**What the exercise asks**.
Transcribe the lines below exactly, beginning with the line that holds "You are a GUI" and ending with the final line, both included. Pictures are to be left out.

**Records contained in a dataset**.
--------------------------------

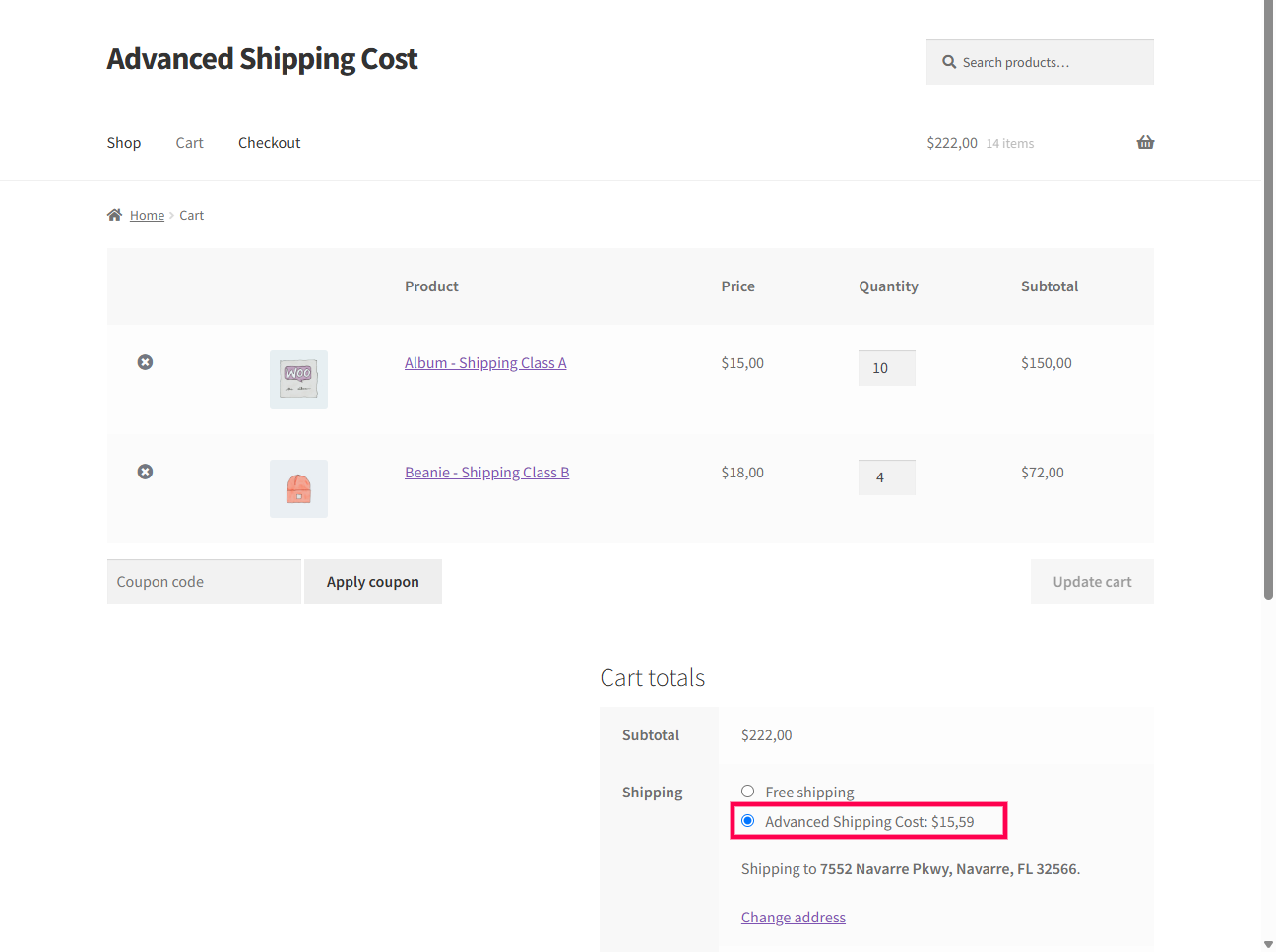Open the Album product thumbnail image
Image resolution: width=1276 pixels, height=952 pixels.
pyautogui.click(x=298, y=378)
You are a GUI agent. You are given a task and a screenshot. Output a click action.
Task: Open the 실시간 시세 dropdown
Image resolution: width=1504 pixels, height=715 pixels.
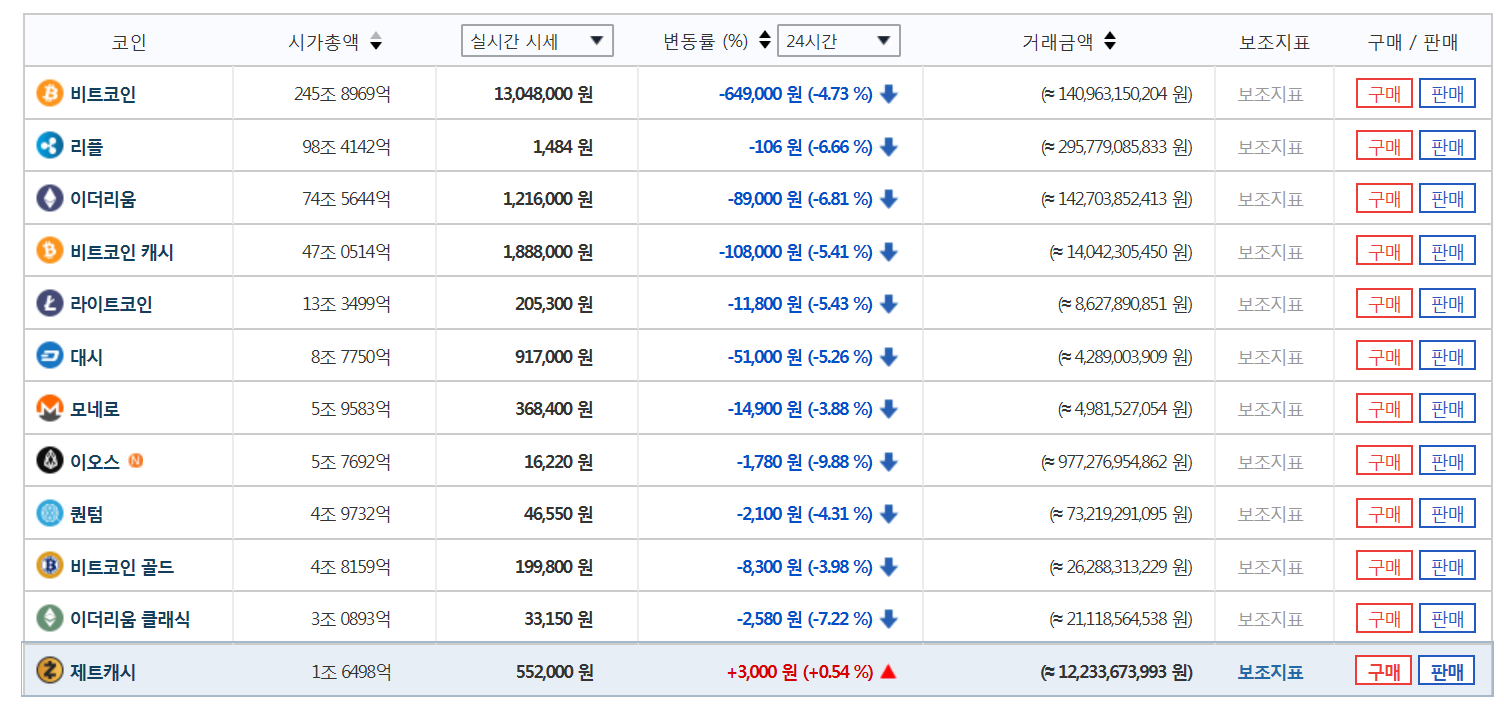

--------------------------------

**Answer to this problem**.
You are a GUI agent. You are given a task and a screenshot. Output a click action.
Task: Open the 실시간 시세 dropdown
Image resolution: width=1504 pixels, height=715 pixels.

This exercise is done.